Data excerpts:
-*-

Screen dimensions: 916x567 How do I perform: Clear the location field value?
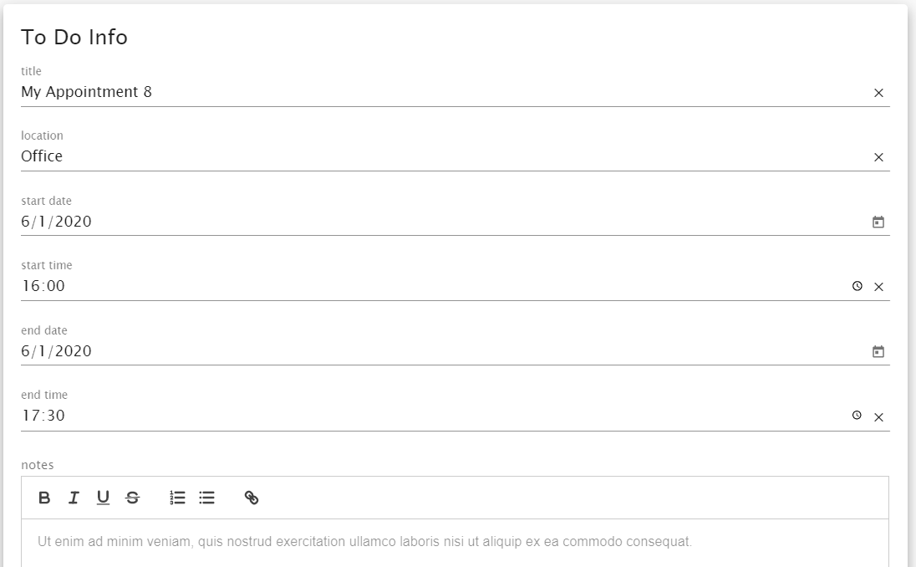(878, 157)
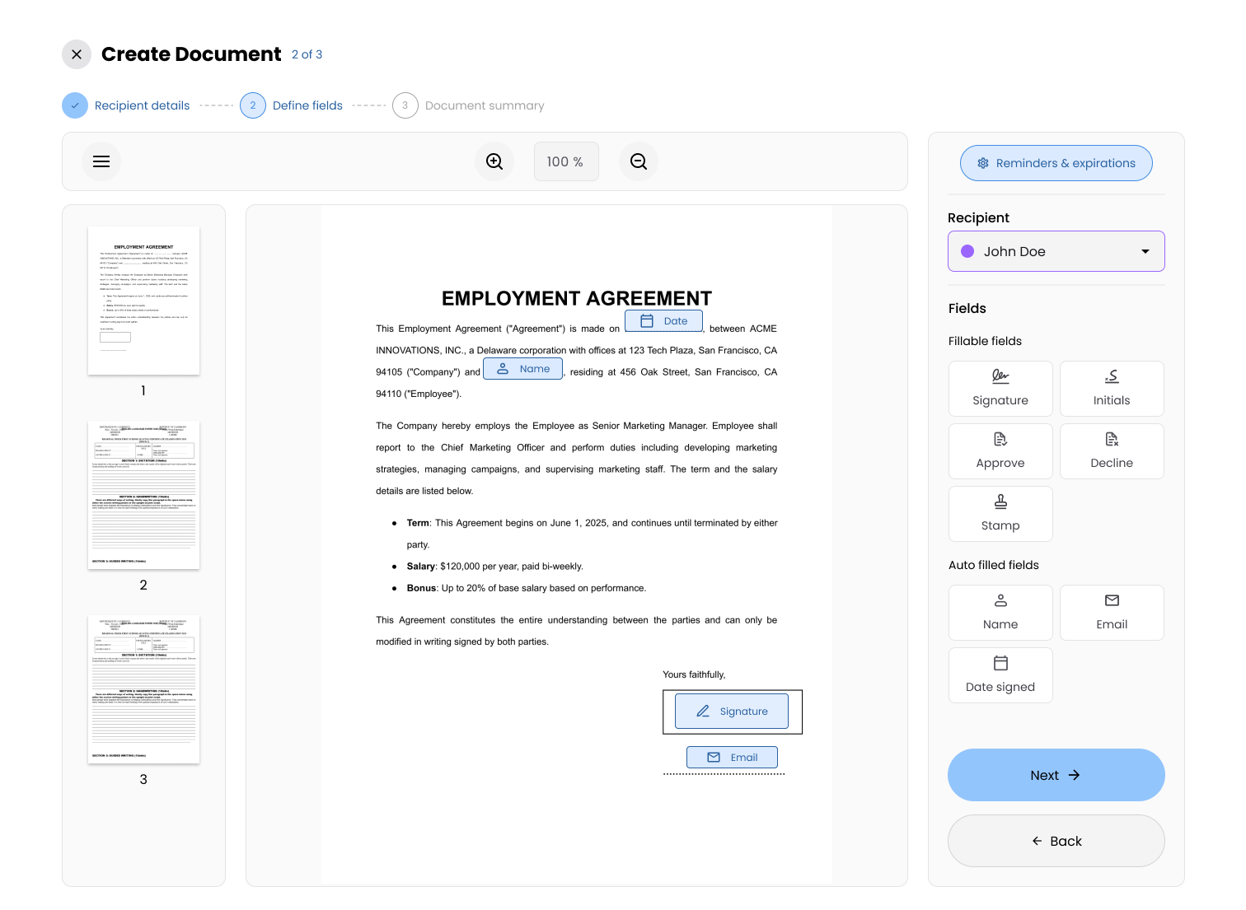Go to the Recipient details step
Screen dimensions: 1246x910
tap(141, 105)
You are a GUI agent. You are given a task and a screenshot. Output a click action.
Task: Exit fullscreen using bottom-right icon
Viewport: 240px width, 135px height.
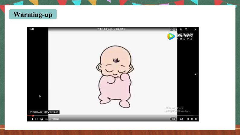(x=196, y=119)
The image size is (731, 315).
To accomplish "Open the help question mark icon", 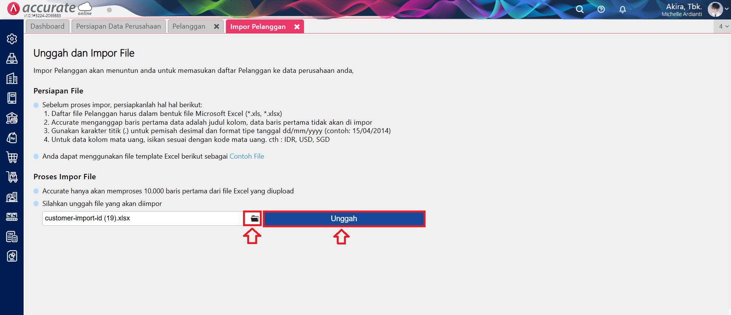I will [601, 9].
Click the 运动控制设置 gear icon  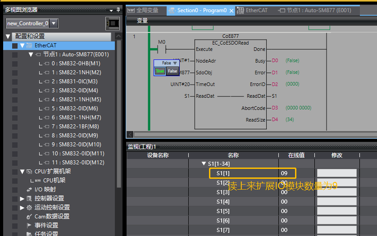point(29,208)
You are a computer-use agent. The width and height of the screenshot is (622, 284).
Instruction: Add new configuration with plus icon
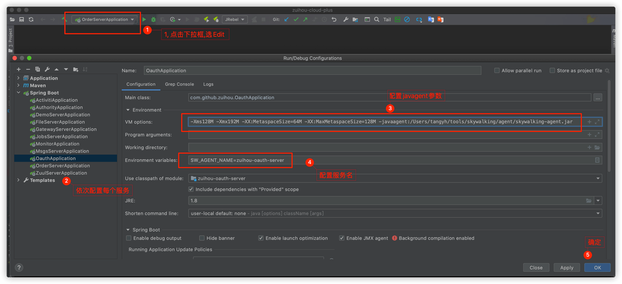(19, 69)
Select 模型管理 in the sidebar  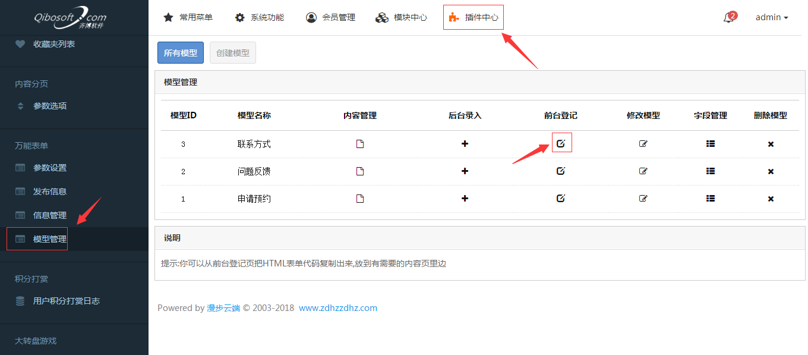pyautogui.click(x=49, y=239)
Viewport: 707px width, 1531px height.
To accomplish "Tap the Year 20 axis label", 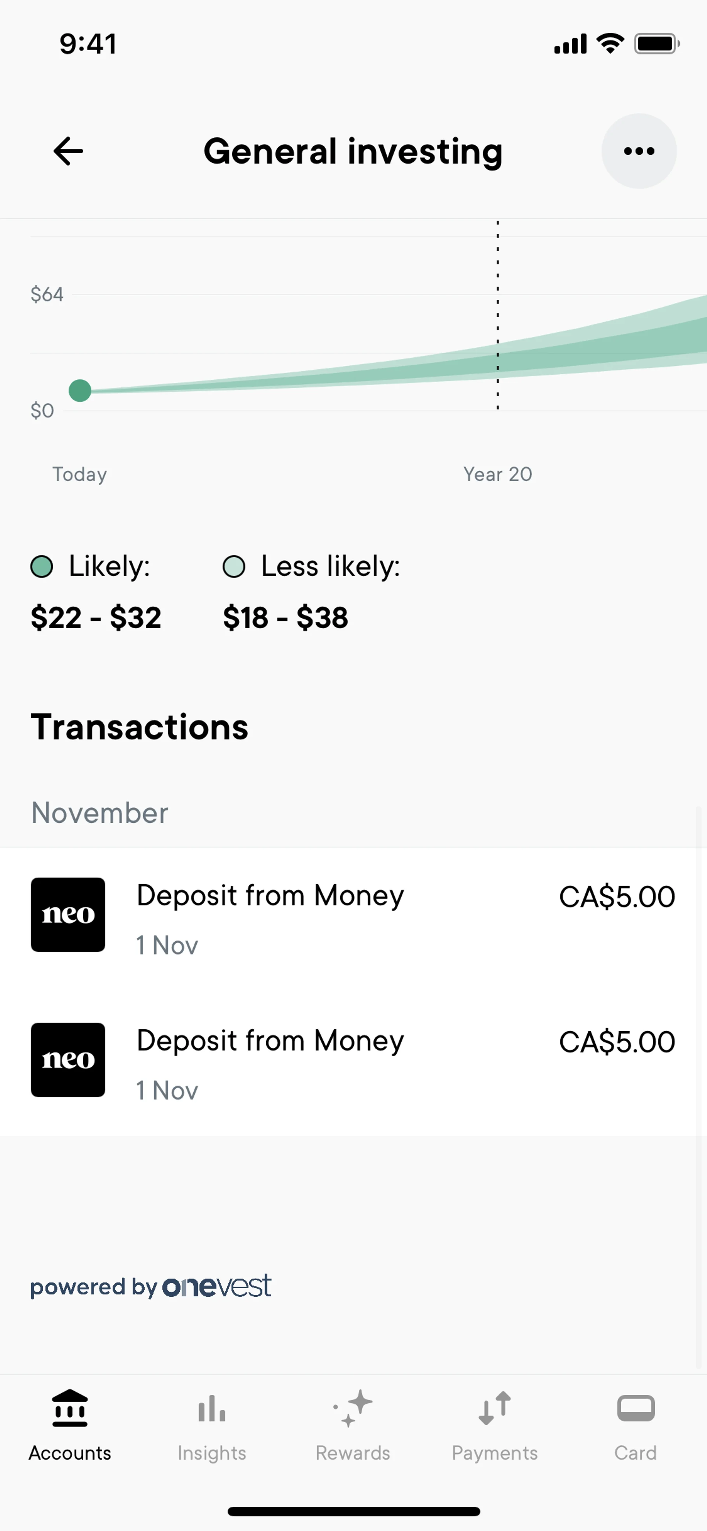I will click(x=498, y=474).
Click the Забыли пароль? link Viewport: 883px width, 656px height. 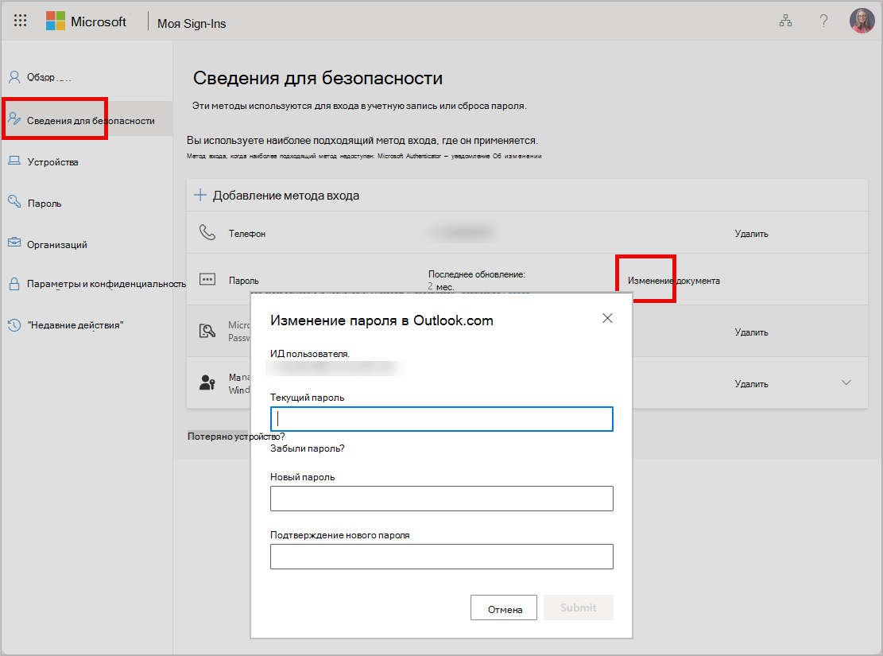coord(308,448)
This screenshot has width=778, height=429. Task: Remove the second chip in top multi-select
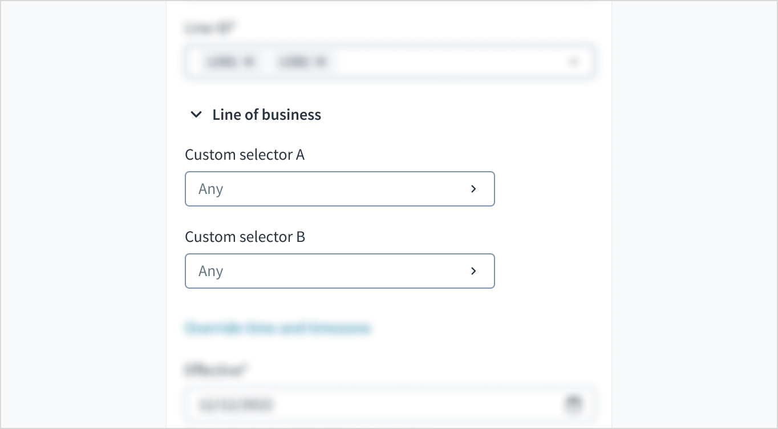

-*-

Search the entries for "agent" and copy out each line that has it.

You are a GUI agent. You are given a task and a screenshot. Output a click action.
You are a computer-use agent. The width and height of the screenshot is (622, 284).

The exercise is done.